Cet atelier graphique créé par deux jeunes Romands travaille depuis Montpellier pour les géants de Hollywood

Bastien Grivet aime Montpellier. Et pas seulement pour le soutien que la municipalité française apporte à ses start-up: «Nous avons tout ce qu’il faut pour créer, ici. Le soleil, un cadre de vie super, une très bonne cuisine…» Dessinateur, graphiste et musicien compositeur, Bastien est genevois. Sa compagne et associée, Jessica, a grandi de son côté dans le Canton de Vaud, à Puidoux, où son père est artiste. Les deux jeunes Suisses font un peu bande à part dans la communauté numérique locale, après être passés par Cap Oméga, l’incubateur montpelliérain. «On y a vite compris que notre projet, très particulier, peinait à passer sous les fourches caudines de l’administration française.
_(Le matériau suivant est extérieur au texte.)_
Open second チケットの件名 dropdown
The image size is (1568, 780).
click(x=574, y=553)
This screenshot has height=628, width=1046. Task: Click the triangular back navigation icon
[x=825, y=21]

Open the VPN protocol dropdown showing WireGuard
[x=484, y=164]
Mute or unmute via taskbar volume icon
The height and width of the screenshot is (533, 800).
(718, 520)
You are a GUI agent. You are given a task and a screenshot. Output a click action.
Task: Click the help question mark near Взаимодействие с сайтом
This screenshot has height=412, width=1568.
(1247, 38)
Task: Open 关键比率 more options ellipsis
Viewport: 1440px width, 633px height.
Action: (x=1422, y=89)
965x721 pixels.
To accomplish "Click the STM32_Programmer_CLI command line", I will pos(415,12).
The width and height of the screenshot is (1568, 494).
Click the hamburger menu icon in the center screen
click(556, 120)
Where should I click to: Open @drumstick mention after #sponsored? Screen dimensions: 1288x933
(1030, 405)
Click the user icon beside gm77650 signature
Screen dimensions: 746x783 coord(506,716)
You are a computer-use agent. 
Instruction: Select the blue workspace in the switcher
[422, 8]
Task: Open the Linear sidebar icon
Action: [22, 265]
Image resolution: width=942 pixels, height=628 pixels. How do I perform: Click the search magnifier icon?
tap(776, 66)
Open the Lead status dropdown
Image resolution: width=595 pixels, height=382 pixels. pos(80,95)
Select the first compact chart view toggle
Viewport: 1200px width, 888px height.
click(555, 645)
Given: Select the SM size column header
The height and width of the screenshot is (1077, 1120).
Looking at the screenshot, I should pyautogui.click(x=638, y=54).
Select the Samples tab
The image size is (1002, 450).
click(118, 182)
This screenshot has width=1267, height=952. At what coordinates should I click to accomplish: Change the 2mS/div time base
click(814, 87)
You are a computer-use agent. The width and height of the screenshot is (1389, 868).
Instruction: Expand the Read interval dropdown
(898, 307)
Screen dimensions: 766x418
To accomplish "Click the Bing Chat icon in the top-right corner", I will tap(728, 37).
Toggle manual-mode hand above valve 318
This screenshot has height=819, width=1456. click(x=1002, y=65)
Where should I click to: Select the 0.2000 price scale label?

Mais nous avons, en quelques mois, beaucoup appris. C’est à la France qu’on doit d’être devenus entrepreneurs.»

Refuge créatif

Le studio graphique de Bastien et Jessica est désormais hébergé dans la maison qu’ils viennent d’acheter, à une vingtaine de kilomètres de Montpellier. Wardenlight Studio, c’est son nom, est régulièrement cité au générique de grands jeux vidéo tels Call of Duty ou Black Ops, et même à celui de Star Trek, la superproduction hollywoodienne de science-fiction. Sony Pictures, Activision et Warner Bros comptent parmi leurs clients.

Sur la base des premières ébauches de scénarios, les deux artistes suisses créent les paysages, ambiances, et parfois des personnages qui, ensuite, trouveront leur place à l’écran. Montpellier, refuge créatif? «Je dis oui pour le plaisir que nous éprouvons à vivre ici, nuance Jessica, 26 ans, aux manettes de l’administration de la SA (société anonyme) qu’ils ont récemment créée. Côté paperasse et fiscalité en revanche, la France est un peu cauchemardesque. Au début, je n’ai trouvé personne pour nous expliquer ce que nous devions payer comme taxes. Et pourquoi.»

Les deux jeunes Romands ont la cote parmi les jeunes entrepreneurs du numérique de la «Sunny French Tech». «Ils sont très créatifs et communicatifs, exactement ce qu’il faut pour attirer plus de talents ici», sourit Yoan Fanise, patron de Digixart, auparavant concepteur de jeux vidéo pour le géant français du secteur, Ubisoft. Prochaine étape: importer dans le Roussillon, dans la ville médiévale de Sommières (Gard), l’Art Weekend, une manifestation ouverte à plus de 80 créateurs qu’ils ont déjà organisée par deux fois en Suisse. Une collecte de fonds pour l’organisation est en cours. Ils rêvent d’accueillir comme marraine l’ancienne ministre française du numérique Fleur Pellerin, aujourd’hui à la tête du fonds d’investissement Korelya, basé entre Paris et Séoul (Corée du Sud) et doté de 150 millions d’euros.